Monday, November 5, 2007 at 2:35PM
All the cool kids advocate scaling out as the secret sauce of scaling. And it is, but don't forget to serve some tasty "scaling up" as a side dish. Scaling up doesn't have to mean buying a jet propelled, liquid cooled, 128 core monster super computer. Scaling up can just mean buying at the high end of the commodity buffet by buying more cores, more memory and using a shared nothing architecture to take advantage of all that power without adding complexity. Scale out when you need to, but big beefy boxes can absorb a lot of load before it's necessary to hit up your data center for more rack space. Here are a few examples of scaling out and up:
John Allspaw, Flickr's operations manager, coined the term diagonal scaling for this strategy. In Making a site faster by removing machines (and a comment on this post) John told how Flickr replaced 67 dual-cpu boxes with 18 dual quad-core machines and recovered almost 4x rack space and reduced costs by about 50 percent. Fotolog's strategy is to scale up and out. By adding more cache, more RAM, more CPUs, and more efficient CPUs they were able to handle many millions more users with the same number of machines. This was a conscious choice on their part and it worked beautifully.

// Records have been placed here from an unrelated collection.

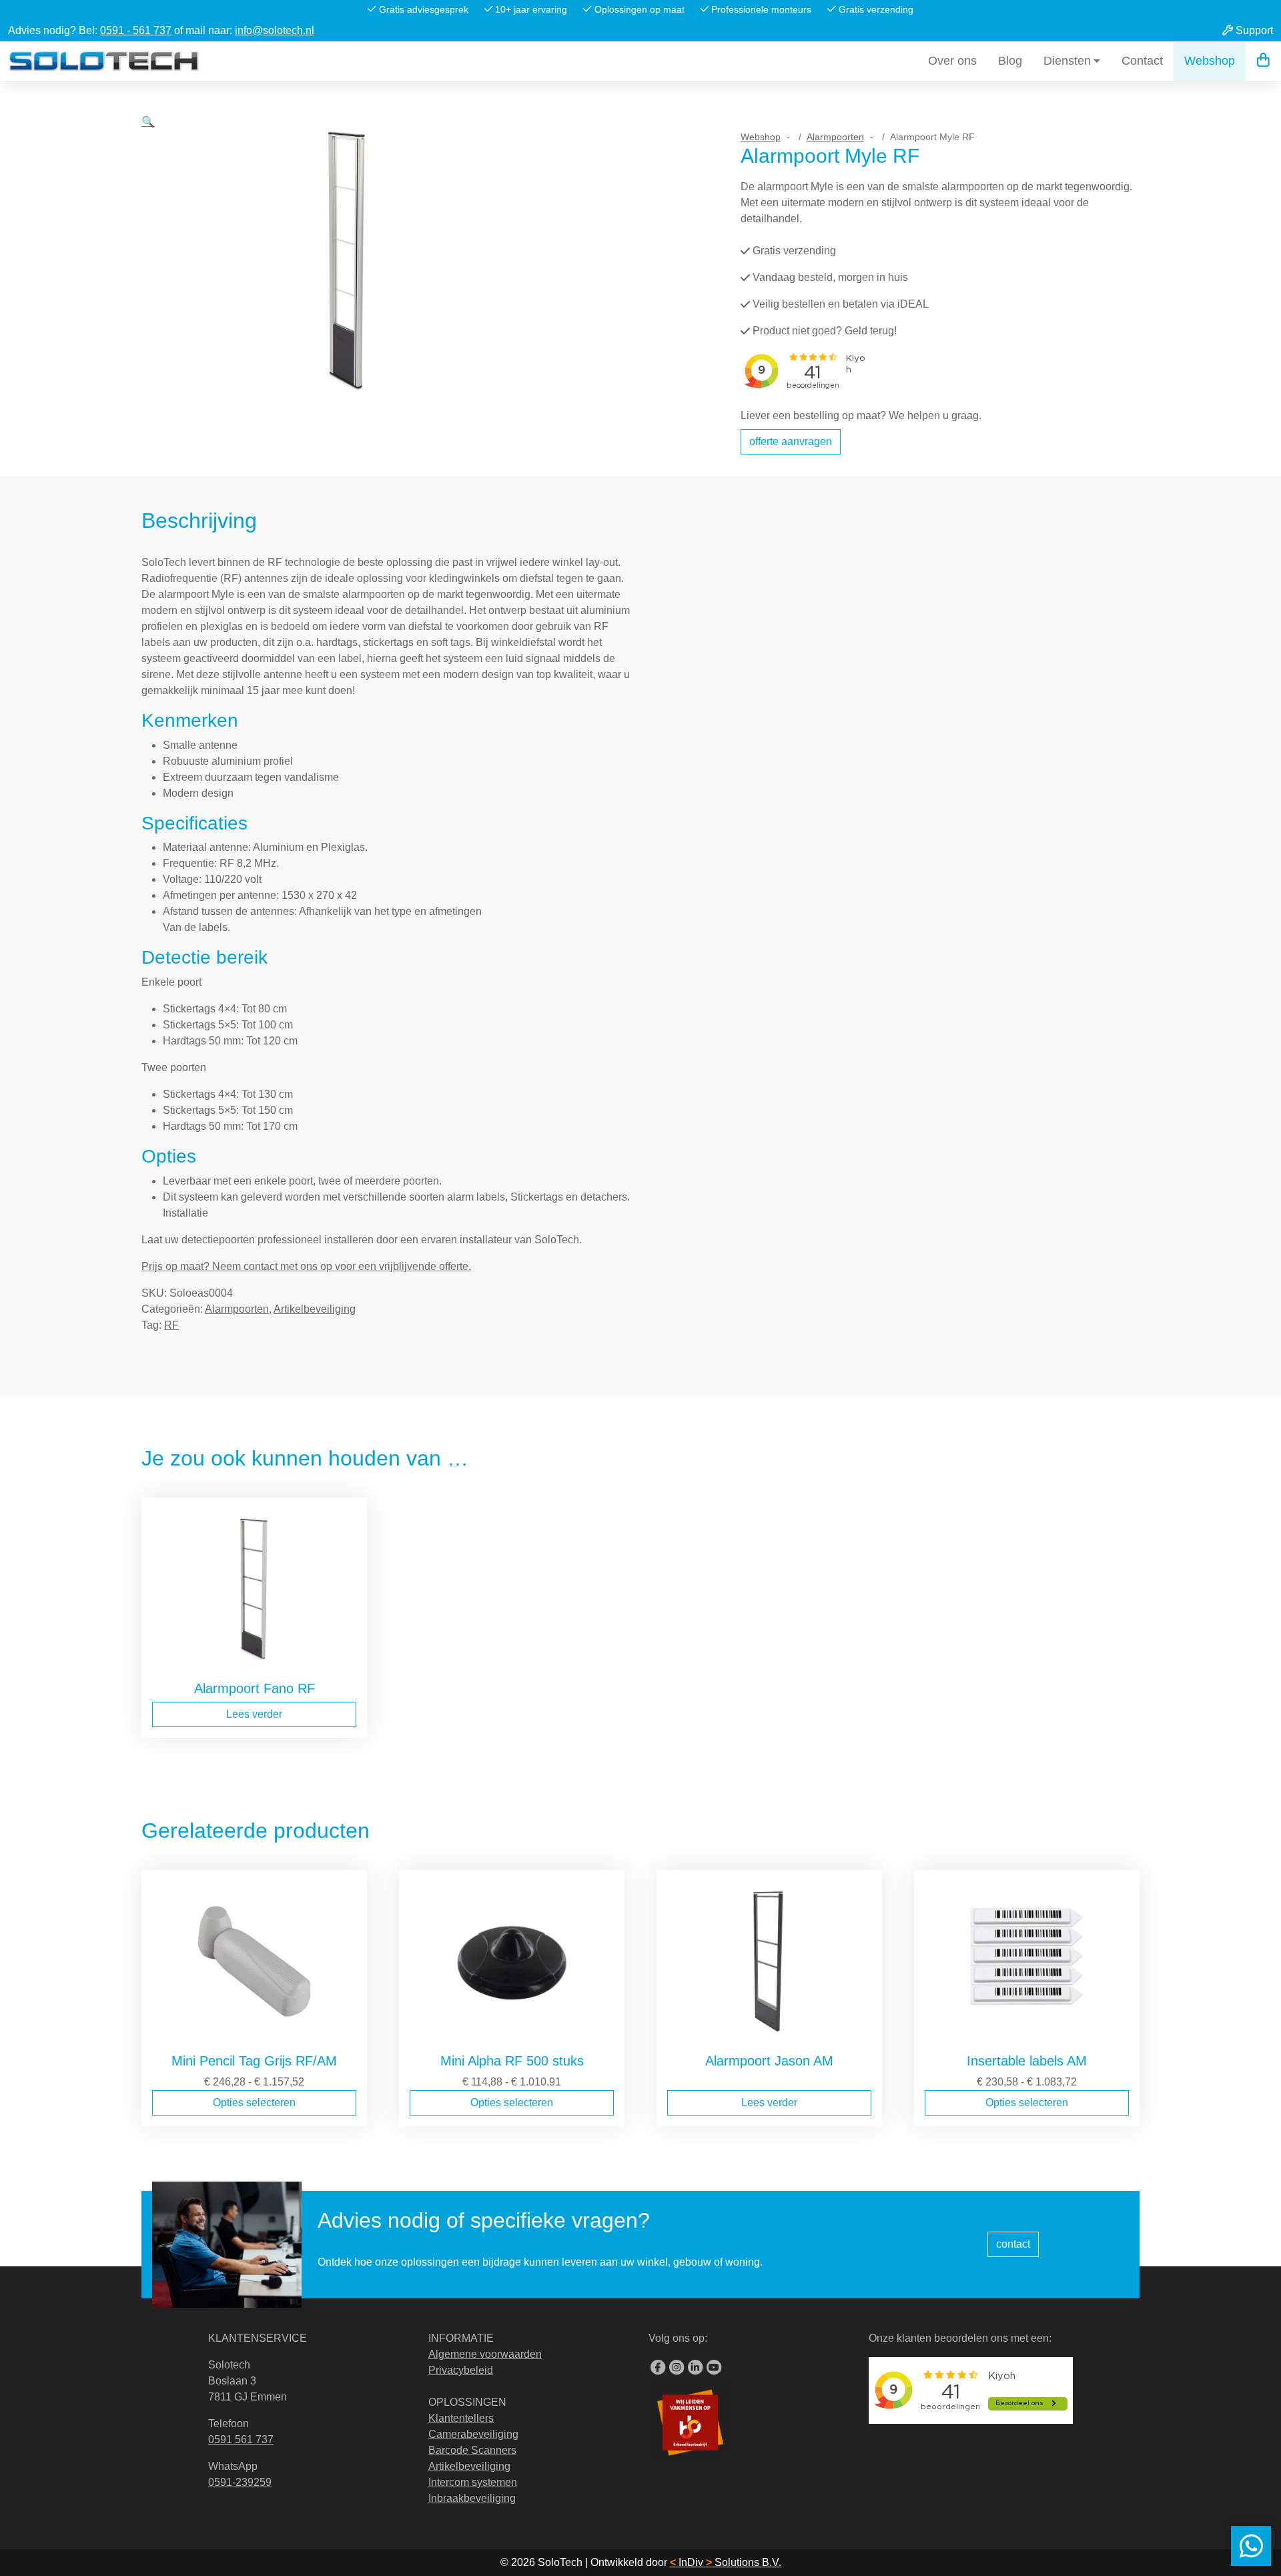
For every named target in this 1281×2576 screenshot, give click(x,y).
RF (171, 1325)
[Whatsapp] (1251, 2546)
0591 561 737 (241, 2439)
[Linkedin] (695, 2368)
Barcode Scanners (472, 2450)
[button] (148, 284)
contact (1013, 2244)
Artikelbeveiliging (315, 1309)
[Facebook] (658, 2368)
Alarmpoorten (835, 136)
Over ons (952, 60)
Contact (1142, 60)
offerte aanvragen (790, 441)
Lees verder (254, 1714)
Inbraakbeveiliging (472, 2498)
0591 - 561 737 (135, 30)
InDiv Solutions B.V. (725, 2562)
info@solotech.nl (274, 30)
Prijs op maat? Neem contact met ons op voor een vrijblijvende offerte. (306, 1266)
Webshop (1209, 60)
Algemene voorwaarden (485, 2354)
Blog (1010, 60)
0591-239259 (240, 2482)
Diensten (1067, 60)
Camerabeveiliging (473, 2434)
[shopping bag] (1263, 61)
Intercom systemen (472, 2482)
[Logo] (103, 61)
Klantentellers (461, 2418)
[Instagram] (676, 2368)
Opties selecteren (254, 2102)
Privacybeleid (460, 2370)
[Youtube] (714, 2368)
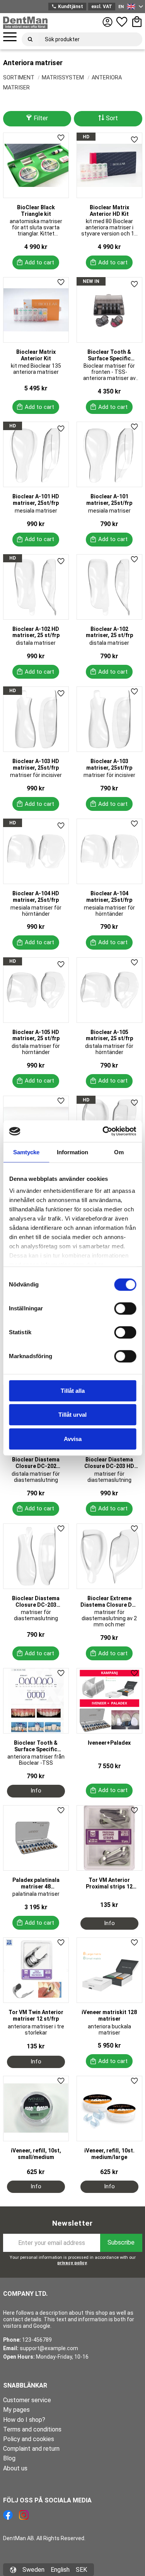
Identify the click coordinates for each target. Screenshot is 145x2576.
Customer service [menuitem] (27, 2400)
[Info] (36, 1791)
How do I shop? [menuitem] (24, 2419)
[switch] (125, 1308)
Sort (112, 118)
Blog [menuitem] (9, 2458)
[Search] (30, 39)
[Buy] (35, 262)
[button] (10, 37)
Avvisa (73, 1439)
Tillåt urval (72, 1414)
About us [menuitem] (15, 2468)
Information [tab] (72, 1152)
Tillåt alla (73, 1390)
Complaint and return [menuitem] (31, 2448)
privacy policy (72, 2262)
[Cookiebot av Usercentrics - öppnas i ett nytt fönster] (103, 1131)
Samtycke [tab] (26, 1152)
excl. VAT (101, 6)
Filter (41, 118)
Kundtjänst (67, 6)
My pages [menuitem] (16, 2409)
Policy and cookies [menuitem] (28, 2439)
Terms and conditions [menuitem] (32, 2429)
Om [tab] (119, 1152)
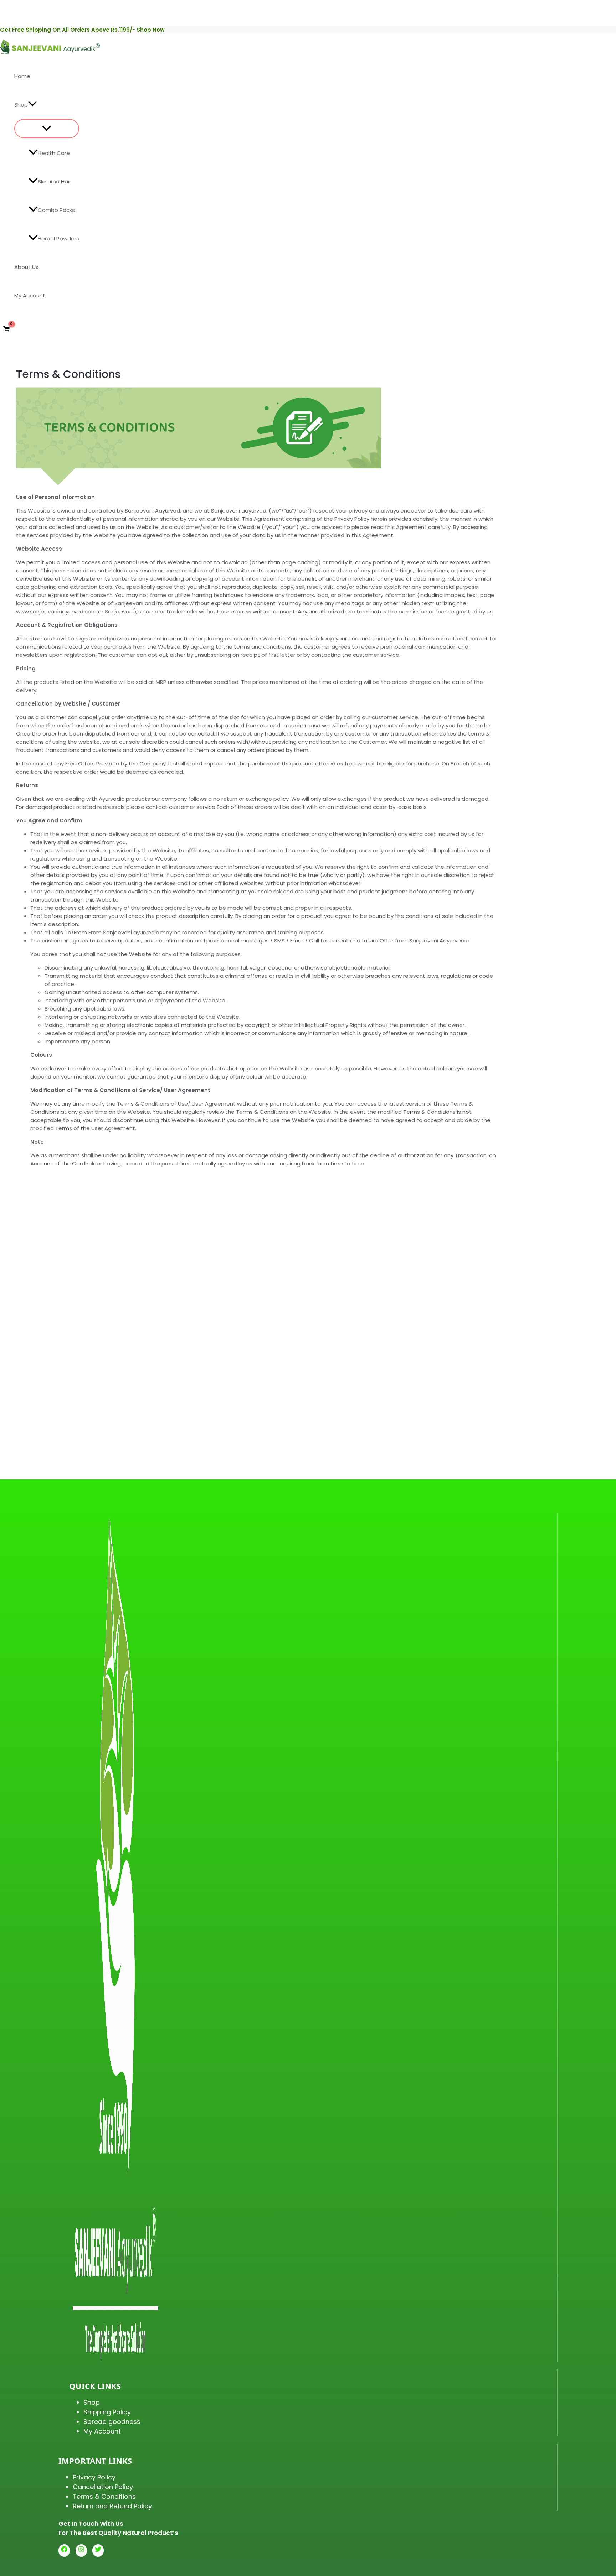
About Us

Wikimedia says scaling out doesn't require using cheap hardware. Wikipedia's database servers these days are 16GB dual or quad core boxes with 6 15,000 RPM SCSI drives in a RAID 0 setup. Kevin Burton in his Distributed Computing Fallacy #9 post also says scaling out doesn't mean cheap: Jeremy Cole in Scaling out AND up, a compromise asks for compromise:
We’re seeing machines with eight cores and 32G of memory. If we were to buy eight disks for these boxes it’s really like buying 8 machines with 4G each and one disk. This partially goes into the horizontal vs vertical scale discussion. Is it better to buy one $10k box or 10 $1k boxes? I think it’s neither. Buy 4 $2.5k boxes. The new multicore stuff is super cheap.
Scaling out doesn’t mean using crappy hardware. I think people take the “scale out” model (that they’ve often only read about from outdated conference presentations) to quite an extreme. They think scaling out means using desktop-class, bad hardware, and just buying a ton of them. That model doesn’t work, and it’s hell to maintain in the long term.
Use commodity hardware. You often hear the term “commodity hardware” in reference to scale out. While crappy hardware is also commodity, what this means is that instead of getting stuck on the low-end $40k machine, with thoughts of upgrading to the $250k machine, and maybe later the $1M machine, you use data partitioning and any number of let’s say $5k machines. That doesn’t mean a $1k single-disk crappy machine as said above. What does it mean for the machine to be “commodity”? It means that the components are standardized, common, and the price is set by the market, not by a single corporation. Use commodity machines configured with a good balance of price vs. performance.